Climate change and living a more sustainable lifestyle is also a huge priority for us. We want to ensure we’re doing our utmost to protect this planet so our girls can have a future. Flying so often makes me feel sick with guilt, our carbon footprint when travelling was huge, I talked in more detail about the dark side of travel in this post.
The girls also enjoy their toys. Their imaginations are incredible, they spend hours immersed in small world play and I feel a little guilty that travel didn’t allow as much time for this as we wanted. As well as giving them the time and space needed for their creativity and our unschooling life, being out in nature all the time. This all has to factor into our future decision making.
Travel has changed me in so very many ways.
I am passionate about spreading the word on the plastic pollution we saw, the swathes of rainforest in Borneo that have been destroyed for palm oil production, and the wonderful people we met who lead difficult lives because of the inherent racism and exploitation of us here in the west. Sometimes this passion upsets people, it triggers people and I’m called out for being a ‘snowflake’. Never mind, I’ll keep shouting about it because it’s bloody important.
I used to be the girl who spent hours straightening my hair, putting on expensive make up, wearing the latest clothes. Did all of those things make me happy? No, I thought they did, but in reality it was a lot of stuff that masked over my problems. I wear second hand comfy clothes now, I only wear make up on special occasions (don’t want to scare people), and I cut all of my hair off so I don’t have to waste time styling it.
I worry everyday about our choices. You can feel so alone when you’re going against the grain. Society is telling you to raise your kids a certain way, buy a house, save for the future, settle down, make sensible choices, buy all the stuff – and you’re doing the opposite. I have days where I feel totally isolated, fighting for a space to live the life we want. Social media helps, through our page I’ve made some wonderful friends who think and feel the same as we do, they make me feel less alone.

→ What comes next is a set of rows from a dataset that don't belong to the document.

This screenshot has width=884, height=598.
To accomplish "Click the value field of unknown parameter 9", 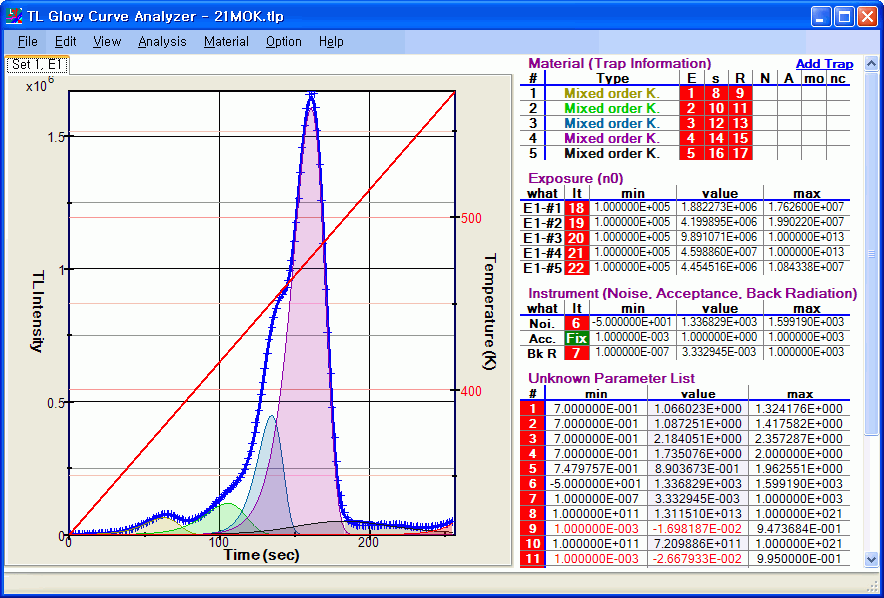I will (x=697, y=529).
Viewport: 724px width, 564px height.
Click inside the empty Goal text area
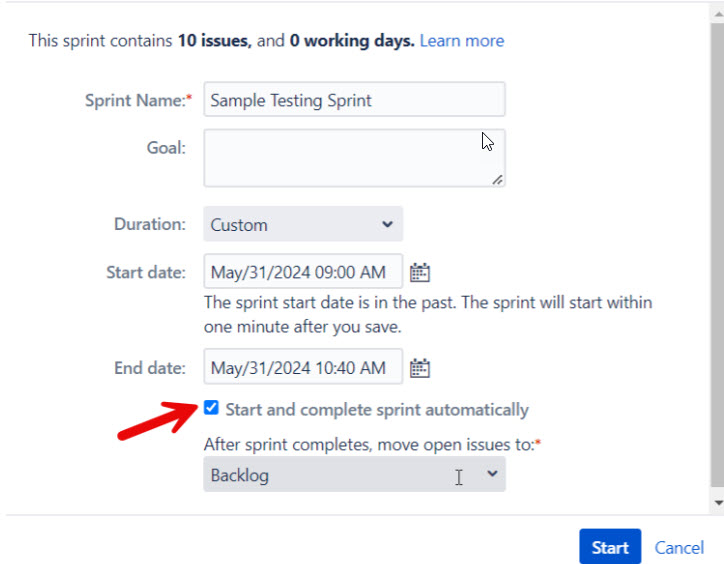[x=354, y=158]
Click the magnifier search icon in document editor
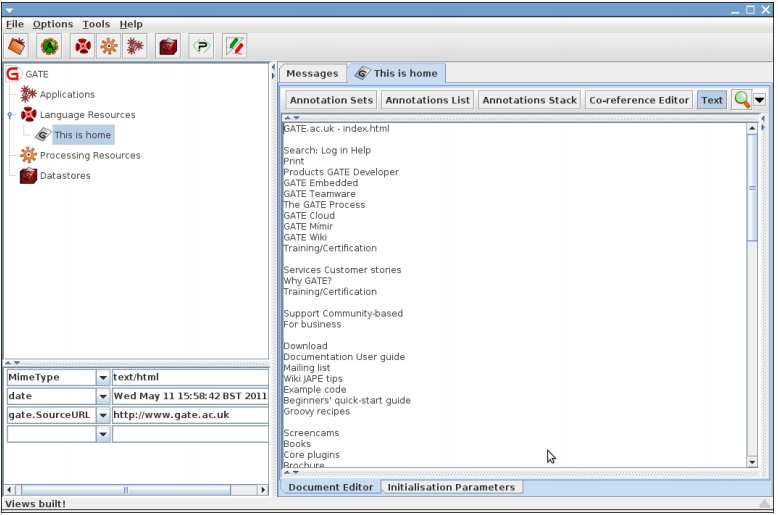778x515 pixels. click(x=741, y=100)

I’m over the feelings of bitterness that being forced to come back to the UK brought, and I’m busy plotting and scheming our future. This brings with it new feelings of excitement and apprehension.
We have a new vision now. One that embodies the life we want to create for our family. A life filled with joy and wonder. A nomadic life where we are free to adventure, explore and spend our days together. A way to earn money to sustain this lifestyle whilst we’re on the move. And most importantly a sustainable, eco-friendly lifestyle that has as little impact on the planet as possible.
This new period we’re in is both exciting and absolutely terrifying. We have so many dreams and schemes that we want to make a reality. Who knows if it’s possible? We just have to have faith in the universe and ourselves that we can make our dreams come true.
As for the naysayers. Yes, I’ve changed and I’m surprisingly OK with it. Life is all about evolution after all, shedding your old skin, stepping into the new and owning who you are.